È una rottura totale, rumorosa e carica di accuse quella che si consuma all’interno di Fratelli d’Italia a Frosinone. Sembra appena iniziata, infatti, la guerra contro Fdi da parte dei consiglieri comunali Sergio Crescenzi e Marco Ferrara, che ieri pomeriggio hanno ufficializzato il loro addio al gruppo consiliare del partito di Giorgia Meloni per approdare nella lista civica ‘Identità Frusinate’. Non è un addio silenzioso: è un vero e proprio atto d’accusa contro la dirigenza locale, indicata come unica responsabile di una gestione definita ‘distopica’ e priva di logica politica.

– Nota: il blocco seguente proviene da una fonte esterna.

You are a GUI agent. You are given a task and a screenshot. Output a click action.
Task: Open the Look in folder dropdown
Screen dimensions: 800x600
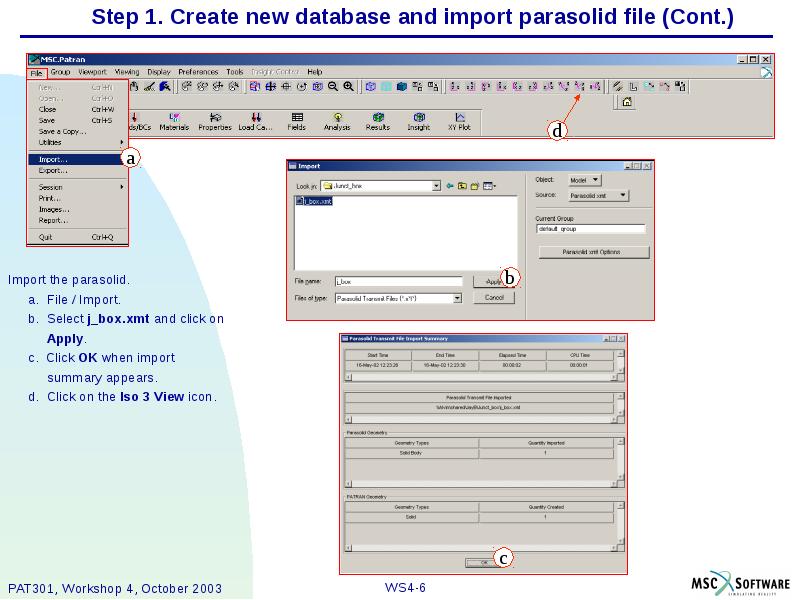click(x=434, y=187)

Al centro dell’affondo dei due consiglieri c’è la ricostruzione di quanto accaduto negli ultimi mesi, con un riferimento esplicito e durissimo alla crisi di dicembre 2025. Crescenzi e Ferrara svelano un retroscena che ha il sapore della beffa: l’assenza dai due Consigli comunali cruciali (che poi fornì l’assist al Sindaco per la revoca delle deleghe alle due assessore di FdI) non fu una loro iniziativa, ma un ordine imposto dall’alto dai vertici locali. Una scelta definita scellerata, priva di spiegazioni tattiche e strategiche e che espose il partito a una gran figuraccia davanti alla cittadinanza, lasciando sul campo macerie politiche senza che nessuno, ad oggi, abbia avuto il coraggio di spiegarne il perché.
Il tradimento del voto popolare
La nota stampa diffusa da Crescenzi e Ferrara parte da un principio cardine: il rispetto del voto. I due consiglieri denunciano come, fin dall’inizio della consiliatura, la dirigenza frusinate abbia calpestato il criterio della rappresentatività. «A memoria storica non risultano precedenti analoghi» scrivono i consiglieri, ricordando come Sergio Crescenzi, primo degli eletti nel giugno 2022, sia stato sistematicamente escluso dalla Giunta.
Un paradosso che, secondo i due fuoriusciti, non è frutto di una strategia, ma di «valutazioni pregiudiziali e arbitrarie» avulse dal consenso reale espresso dalle urne.
Il suicidio politico di dicembre
Il passaggio più critico del comunicato riguarda però gli eventi del dicembre 2025. Crescenzi e Ferrara chiariscono una volta per tutte la dinamica che ha portato alla crisi con l’Amministrazione: «L’indicazione che ci è stata imposta da parte dell’attuale dirigenza locale del partito di non partecipare a due sedute consiliari a dicembre 2025… è rimasta priva di spiegazioni politicamente comprensibili».
I consiglieri sottolineano come quell’atto di ‘assenza premeditata’, che ha innescato la reazione del Sindaco e la conseguente cacciata delle assessore di riferimento, sia stato subito e non condiviso. Una mossa che ha decapitato la rappresentanza del partito in Giunta senza che vi fosse una strategia chiara o condivisa dietro, lasciando i consiglieri e l’elettorato disorientati di fronte a una gestione dilettantesca.
L’addio e il futuro in ‘Identità Frusinate’
Di fronte a una dirigenza che «ha scelto di non affrontare la questione nel merito» preferendo il silenzio alla chiarezza, la permanenza nel gruppo è diventata impossibile. Crescenzi e Ferrara ribadiscono la stima per il partito a livello nazionale, salvando i dirigenti sovracomunali, ma certificano il fallimento della classe dirigente locale.
Il loro futuro è ora nella lista civica Identità Frusinate, con l’obiettivo di riportare al centro dell’azione politica quei criteri di merito e rispetto della volontà popolare che, secondo loro, in Fratelli d’Italia a Frosinone sono stati dimenticati.